From the North Sea’s 1970s heyday until the early 2000s, the UK was able to meet all its own gas demand. But production has declined sharply over the past two decades and the country now imports more than 60 per cent of its needs via pipelines from Norway and the EU, and ships carrying liquefied natural gas from the US and Qatar.
After years of falling investment in North Sea infrastructure, soaring gas prices are prompting a new wave of interest in gas exploration on the UK’s continental shelf.
With some oil and gas majors such as BP and Shell divesting assets in recent years, much of the rejuvenation is being led by smaller companies such as IOG, Neptune, Kistos and Serica.

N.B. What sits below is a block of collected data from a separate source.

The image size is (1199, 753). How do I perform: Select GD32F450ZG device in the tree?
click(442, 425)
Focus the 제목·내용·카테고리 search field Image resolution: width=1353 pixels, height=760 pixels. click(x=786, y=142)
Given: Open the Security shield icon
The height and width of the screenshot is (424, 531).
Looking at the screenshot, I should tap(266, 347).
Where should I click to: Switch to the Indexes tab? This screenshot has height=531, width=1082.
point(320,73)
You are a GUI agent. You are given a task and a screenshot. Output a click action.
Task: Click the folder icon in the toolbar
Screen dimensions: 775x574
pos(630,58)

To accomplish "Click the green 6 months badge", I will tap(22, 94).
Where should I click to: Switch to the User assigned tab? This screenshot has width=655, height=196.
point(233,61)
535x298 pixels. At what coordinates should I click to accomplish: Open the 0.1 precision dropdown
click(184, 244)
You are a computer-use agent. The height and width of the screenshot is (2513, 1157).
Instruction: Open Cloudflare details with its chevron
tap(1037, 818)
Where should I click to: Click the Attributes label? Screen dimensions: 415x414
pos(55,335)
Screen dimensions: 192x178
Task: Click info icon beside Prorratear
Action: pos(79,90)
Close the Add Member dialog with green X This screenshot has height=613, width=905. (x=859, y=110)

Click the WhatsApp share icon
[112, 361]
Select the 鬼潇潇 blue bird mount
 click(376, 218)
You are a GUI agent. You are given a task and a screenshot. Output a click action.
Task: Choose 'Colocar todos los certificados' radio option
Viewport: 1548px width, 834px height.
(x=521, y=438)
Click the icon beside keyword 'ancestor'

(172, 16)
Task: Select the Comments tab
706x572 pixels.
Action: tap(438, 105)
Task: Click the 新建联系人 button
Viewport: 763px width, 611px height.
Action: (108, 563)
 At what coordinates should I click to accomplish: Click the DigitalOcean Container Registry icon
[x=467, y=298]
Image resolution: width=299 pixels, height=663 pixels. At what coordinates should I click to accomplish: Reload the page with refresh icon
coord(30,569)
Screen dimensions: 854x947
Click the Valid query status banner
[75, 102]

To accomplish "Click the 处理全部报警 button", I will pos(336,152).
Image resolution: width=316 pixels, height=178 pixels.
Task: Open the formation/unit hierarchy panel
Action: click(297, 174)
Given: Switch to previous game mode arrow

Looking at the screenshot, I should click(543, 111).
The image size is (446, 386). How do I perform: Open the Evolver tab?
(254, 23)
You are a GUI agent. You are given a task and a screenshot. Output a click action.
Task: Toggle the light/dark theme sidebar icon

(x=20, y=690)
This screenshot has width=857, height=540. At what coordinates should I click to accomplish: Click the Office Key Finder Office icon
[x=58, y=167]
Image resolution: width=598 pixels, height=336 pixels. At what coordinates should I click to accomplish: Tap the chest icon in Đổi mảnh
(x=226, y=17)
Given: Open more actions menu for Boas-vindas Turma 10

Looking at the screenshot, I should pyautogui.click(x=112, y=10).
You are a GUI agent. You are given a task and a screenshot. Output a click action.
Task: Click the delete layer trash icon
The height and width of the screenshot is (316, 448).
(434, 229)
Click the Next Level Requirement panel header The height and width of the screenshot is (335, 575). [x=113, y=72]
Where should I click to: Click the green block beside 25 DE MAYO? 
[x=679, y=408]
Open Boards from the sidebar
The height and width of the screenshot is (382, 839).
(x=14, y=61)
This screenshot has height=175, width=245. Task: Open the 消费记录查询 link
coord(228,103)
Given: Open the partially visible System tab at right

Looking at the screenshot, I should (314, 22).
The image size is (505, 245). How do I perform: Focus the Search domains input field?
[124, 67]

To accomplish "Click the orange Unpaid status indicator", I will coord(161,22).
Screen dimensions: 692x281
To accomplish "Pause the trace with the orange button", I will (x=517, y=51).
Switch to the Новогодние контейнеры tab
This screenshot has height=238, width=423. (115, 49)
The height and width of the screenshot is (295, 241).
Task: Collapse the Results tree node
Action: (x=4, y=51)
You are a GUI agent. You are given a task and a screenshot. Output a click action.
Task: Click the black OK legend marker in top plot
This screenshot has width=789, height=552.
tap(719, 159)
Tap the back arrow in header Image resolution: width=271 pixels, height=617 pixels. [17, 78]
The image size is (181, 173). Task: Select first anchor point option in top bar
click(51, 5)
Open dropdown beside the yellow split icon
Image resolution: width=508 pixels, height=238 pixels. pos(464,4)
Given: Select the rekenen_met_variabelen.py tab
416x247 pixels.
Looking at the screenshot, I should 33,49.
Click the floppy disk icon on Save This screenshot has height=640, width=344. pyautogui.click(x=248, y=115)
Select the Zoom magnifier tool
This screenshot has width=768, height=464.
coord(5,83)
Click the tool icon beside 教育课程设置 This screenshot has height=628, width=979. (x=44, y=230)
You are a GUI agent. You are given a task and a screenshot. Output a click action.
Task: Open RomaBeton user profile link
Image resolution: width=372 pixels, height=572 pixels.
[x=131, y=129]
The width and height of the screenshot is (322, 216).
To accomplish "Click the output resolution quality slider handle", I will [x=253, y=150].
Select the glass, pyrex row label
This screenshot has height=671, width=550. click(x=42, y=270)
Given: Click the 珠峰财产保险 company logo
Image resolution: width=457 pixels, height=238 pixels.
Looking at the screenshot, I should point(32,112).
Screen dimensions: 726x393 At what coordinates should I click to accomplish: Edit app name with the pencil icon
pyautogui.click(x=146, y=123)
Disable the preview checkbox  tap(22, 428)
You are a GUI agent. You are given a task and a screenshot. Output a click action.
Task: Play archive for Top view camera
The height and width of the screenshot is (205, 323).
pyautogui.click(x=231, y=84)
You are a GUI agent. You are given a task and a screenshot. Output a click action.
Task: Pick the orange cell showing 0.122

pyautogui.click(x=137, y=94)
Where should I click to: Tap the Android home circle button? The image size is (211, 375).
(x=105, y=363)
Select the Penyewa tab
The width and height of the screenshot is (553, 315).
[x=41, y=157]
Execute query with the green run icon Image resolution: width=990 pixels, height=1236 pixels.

“There’s a lot more interest in exploring North Sea gas,” said Ashley Kelty, analyst at Panmure Gordon. “Small discoveries that were deemed uneconomical at 50p a therm are now worthwhile and companies are thinking, ‘how quickly can I develop this?’. Companies are going over old acreage that was deemed fallow and seeing what they can find.”
IOG’s chief executive Andrew Hockey said the company was aiming to “increase production in the near term via our existing infrastructure to support energy security over this winter”.
The producers’ interest has been helped by a resurgence in bank lending and by the government, which is subsidising investment and this month opened the application process for more than 100 exploration and development licences.
“There’s a huge opportunity to reboot oil and gas in the UK,” said Sam Laidlaw, executive chair of Neptune Energy, which has already doubled production at one of its fields over the past six months.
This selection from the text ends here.